— YOUR OBJECTIVE —
Copy out each line of the entries where the word "dropdown" is present.

(Records excerpted from a collection)
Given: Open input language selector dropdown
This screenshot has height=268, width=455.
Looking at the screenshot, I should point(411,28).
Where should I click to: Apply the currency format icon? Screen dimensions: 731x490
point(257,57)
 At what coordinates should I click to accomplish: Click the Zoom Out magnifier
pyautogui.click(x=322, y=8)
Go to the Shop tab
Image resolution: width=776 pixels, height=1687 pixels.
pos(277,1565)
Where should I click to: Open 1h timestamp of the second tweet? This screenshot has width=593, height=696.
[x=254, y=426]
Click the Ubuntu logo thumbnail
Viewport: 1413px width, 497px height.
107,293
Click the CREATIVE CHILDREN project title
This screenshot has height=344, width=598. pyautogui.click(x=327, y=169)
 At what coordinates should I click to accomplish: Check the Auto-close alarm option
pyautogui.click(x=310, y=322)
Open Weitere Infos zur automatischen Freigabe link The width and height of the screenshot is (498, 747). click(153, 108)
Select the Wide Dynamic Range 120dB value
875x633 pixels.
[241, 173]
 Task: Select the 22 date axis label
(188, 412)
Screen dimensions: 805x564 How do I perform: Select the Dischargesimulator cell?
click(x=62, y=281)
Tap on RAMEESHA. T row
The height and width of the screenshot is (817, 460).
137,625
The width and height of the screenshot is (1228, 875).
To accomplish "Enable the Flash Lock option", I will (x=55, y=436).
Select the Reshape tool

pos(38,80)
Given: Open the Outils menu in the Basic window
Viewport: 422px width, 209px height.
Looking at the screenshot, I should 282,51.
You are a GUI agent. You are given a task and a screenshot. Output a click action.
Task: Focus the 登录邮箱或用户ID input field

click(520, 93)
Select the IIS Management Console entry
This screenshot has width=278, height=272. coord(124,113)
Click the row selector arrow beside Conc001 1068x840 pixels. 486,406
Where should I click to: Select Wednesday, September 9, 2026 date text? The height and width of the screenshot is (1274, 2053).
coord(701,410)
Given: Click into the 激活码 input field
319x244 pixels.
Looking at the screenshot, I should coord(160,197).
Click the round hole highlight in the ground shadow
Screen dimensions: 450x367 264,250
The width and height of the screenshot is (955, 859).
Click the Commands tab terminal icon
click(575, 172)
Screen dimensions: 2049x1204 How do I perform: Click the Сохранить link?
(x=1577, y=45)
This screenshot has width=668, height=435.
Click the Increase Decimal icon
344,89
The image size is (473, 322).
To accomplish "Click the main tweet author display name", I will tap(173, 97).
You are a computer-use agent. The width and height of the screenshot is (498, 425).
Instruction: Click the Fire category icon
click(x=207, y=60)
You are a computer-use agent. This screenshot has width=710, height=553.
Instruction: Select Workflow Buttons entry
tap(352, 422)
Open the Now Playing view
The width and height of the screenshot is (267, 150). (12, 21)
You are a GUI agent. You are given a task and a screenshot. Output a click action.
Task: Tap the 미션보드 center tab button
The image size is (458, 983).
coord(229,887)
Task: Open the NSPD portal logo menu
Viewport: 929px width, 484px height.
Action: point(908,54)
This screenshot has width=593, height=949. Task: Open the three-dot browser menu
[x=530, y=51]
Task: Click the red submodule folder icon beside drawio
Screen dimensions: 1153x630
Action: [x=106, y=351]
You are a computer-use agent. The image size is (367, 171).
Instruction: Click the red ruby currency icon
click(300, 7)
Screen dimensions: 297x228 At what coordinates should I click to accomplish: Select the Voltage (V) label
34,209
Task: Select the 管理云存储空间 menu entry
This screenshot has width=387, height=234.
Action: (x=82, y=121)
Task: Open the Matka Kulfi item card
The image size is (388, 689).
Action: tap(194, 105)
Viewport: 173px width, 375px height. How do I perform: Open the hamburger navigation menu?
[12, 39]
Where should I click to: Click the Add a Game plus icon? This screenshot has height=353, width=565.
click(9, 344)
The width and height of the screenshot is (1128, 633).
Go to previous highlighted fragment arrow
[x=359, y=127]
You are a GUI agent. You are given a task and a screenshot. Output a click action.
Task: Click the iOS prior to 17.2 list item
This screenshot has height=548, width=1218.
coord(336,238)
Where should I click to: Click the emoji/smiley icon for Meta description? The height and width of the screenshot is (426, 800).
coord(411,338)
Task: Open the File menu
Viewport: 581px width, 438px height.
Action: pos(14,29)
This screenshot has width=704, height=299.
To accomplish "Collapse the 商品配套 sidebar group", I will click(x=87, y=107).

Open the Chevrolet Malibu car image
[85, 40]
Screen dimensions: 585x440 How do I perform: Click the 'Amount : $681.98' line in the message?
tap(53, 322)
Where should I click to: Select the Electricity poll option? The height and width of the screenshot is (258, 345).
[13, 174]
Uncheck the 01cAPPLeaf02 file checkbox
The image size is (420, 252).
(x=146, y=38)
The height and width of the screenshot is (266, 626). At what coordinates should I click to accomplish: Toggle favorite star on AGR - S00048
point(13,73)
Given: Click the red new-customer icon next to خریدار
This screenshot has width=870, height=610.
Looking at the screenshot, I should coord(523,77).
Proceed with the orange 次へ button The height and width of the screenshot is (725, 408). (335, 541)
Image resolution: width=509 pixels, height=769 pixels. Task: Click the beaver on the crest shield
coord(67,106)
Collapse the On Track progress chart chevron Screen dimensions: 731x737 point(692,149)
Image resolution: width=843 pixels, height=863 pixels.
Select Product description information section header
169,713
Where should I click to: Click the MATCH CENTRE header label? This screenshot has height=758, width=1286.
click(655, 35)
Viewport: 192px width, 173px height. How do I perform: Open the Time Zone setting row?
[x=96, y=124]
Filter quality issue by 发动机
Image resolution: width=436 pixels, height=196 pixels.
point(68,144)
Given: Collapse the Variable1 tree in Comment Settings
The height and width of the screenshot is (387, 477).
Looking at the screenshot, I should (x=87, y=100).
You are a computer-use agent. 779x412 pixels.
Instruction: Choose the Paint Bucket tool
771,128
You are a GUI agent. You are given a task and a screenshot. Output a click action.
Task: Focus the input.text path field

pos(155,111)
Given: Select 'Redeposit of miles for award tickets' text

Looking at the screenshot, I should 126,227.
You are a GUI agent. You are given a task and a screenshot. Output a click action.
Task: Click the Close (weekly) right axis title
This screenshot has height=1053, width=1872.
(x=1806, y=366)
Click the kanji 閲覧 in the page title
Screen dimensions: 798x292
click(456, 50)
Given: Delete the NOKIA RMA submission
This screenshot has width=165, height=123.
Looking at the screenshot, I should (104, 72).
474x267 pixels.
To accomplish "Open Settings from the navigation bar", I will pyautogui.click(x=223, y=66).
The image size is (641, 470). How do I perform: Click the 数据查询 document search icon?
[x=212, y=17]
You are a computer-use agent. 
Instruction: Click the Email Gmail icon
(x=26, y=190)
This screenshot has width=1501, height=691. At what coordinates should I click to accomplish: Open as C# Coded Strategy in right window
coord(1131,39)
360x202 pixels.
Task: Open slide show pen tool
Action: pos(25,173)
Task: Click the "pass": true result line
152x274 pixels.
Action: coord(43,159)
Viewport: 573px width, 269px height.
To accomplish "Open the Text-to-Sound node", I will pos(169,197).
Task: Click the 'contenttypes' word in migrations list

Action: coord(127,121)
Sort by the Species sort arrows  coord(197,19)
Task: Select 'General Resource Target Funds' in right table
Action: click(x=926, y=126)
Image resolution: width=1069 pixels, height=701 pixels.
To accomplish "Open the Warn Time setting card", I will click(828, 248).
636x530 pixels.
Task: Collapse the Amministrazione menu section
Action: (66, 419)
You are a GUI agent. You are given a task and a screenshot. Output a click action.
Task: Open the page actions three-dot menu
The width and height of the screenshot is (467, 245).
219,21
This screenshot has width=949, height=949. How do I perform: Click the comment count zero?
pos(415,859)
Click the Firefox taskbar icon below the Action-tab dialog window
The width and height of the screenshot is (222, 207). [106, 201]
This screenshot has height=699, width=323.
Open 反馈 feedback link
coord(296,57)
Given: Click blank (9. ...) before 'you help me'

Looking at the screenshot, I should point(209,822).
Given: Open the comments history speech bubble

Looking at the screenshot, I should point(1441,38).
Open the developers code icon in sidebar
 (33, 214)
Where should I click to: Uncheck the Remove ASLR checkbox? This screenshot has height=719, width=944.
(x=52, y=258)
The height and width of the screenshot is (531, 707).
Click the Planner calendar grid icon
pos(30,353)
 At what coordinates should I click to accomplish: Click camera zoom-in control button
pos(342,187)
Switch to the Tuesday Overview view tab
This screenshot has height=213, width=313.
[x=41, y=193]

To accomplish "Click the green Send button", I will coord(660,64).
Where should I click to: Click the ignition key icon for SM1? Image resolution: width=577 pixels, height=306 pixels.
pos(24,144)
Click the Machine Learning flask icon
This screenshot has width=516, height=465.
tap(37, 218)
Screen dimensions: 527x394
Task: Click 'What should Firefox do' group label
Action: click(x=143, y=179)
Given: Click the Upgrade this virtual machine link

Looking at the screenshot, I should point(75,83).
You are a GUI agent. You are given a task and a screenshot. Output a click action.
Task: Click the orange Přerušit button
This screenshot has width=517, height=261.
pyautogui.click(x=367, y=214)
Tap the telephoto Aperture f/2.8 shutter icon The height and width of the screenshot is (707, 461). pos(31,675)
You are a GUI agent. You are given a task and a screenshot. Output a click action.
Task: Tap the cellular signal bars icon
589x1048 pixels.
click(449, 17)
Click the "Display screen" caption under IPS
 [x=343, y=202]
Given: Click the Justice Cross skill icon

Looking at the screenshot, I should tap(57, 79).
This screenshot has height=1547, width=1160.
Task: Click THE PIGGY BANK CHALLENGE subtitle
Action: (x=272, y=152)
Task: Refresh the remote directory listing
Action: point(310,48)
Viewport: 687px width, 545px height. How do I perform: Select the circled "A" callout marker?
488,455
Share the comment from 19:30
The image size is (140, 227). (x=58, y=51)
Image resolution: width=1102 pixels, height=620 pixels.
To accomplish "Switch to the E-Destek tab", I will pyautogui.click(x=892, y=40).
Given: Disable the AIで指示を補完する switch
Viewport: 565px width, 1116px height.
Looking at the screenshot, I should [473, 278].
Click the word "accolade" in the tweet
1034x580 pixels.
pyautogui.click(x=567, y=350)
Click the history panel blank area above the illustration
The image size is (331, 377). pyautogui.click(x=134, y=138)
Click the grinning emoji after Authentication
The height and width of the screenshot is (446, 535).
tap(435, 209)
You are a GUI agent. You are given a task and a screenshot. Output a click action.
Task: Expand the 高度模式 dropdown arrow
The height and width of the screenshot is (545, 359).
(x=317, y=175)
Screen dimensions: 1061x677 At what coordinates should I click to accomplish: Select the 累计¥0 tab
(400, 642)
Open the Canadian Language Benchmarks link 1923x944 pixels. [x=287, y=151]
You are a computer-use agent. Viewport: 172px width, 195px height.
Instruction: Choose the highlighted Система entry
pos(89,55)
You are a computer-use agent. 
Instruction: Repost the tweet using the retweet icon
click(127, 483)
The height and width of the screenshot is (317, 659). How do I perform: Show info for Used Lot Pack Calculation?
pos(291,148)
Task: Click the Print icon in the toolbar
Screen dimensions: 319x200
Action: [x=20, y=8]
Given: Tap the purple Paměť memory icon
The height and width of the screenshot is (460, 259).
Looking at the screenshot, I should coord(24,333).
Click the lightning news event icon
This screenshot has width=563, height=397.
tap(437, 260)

— ANSWER FOR THIS EXERCISE —
Given: Open input language selector dropdown
Task: Expand the 高度模式 dropdown arrow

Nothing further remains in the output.